The difficulty I see, as I have heard and read opinions from different viewpoints, is that we do not have unanimity on what we see see as the core purpose of the Episcopal Church’s national structure. Some see it as primarily a resource for dioceses, congregations, clergy, programs units and lay leaders. Others reflect on the corporate name of our national church “The Domestic and Foreign Missionary Society and say our core purpose is direct service in the mission field at home and abroad. And there are those who want to see as little as possible of a national structure at all (“tea party Episcopalians” was the name one deputy gave to this latter group).
So what is the purpose of the national expression and structure of our church? The Domestic and Foreign Mission Society was formed in 1820 to allow congregations and the constituent dioceses to have an organized and cooperative mission strategy in the new frontier areas expanding the work of the church. What do we need in 2012 and beyond?
An agreement on the core purpose of the national structure is needed before we begin to make decisions about it will be. That is the dialogue that so far has been missing. But it will come, hopefully sooner than later after other decisions have already been made.

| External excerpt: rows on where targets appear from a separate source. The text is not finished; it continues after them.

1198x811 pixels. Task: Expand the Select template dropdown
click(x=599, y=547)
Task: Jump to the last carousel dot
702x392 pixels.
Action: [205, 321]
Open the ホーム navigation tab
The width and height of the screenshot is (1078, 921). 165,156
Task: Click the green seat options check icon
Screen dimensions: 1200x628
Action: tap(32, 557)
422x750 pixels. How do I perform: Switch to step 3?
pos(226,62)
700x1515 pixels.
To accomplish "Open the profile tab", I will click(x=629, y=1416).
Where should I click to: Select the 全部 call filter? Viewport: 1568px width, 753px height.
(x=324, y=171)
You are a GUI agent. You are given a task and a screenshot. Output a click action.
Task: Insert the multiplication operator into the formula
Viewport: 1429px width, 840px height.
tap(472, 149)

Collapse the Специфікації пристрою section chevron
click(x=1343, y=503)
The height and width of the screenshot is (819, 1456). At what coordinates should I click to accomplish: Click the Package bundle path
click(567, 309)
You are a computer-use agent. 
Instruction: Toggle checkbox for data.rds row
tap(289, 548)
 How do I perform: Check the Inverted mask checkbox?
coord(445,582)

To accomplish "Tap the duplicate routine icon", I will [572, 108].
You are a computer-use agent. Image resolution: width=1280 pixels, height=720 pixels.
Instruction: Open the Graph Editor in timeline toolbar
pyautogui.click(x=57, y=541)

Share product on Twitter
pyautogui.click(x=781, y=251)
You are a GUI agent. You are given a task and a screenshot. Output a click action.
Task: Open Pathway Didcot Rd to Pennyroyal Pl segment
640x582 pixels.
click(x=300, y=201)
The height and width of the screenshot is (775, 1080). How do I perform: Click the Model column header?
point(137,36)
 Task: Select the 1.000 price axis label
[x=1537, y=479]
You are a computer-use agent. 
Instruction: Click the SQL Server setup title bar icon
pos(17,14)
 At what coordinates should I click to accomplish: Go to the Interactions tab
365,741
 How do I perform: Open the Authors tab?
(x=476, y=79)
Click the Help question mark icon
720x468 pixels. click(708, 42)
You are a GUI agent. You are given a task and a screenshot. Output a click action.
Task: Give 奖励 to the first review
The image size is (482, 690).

A mentor of mine, Bp Dan Corrigan told me that enacting legislation in the Episcopal Church is like sausage making. It is a messy process you don’t want to watch too closely. But when it is done right it produces a product that is good and valuable. Doing it right will require time spent coming to a united vision of the purpose of the nation church or else the end product will not serve well.
As a non-voter observer at this convention it is not a simple either / or. We need to have resources for dioceses, congregations and Episcopalians to assist them in their work and ministry. We also need an entity that can do work that we are not able to do on the local or diocesan level. The frontiers are no longer away from here, out there somewhere. The mission frontier is as much around the corner and on the web as around the world. We need to have people able to show us a larger vision of the church than we can see from the front step of our buildings. It will not be an easy conversation to have and we will have to make compromises to get to it. But if we don’t do it the elephant will be there in 2015, 2018 and beyond.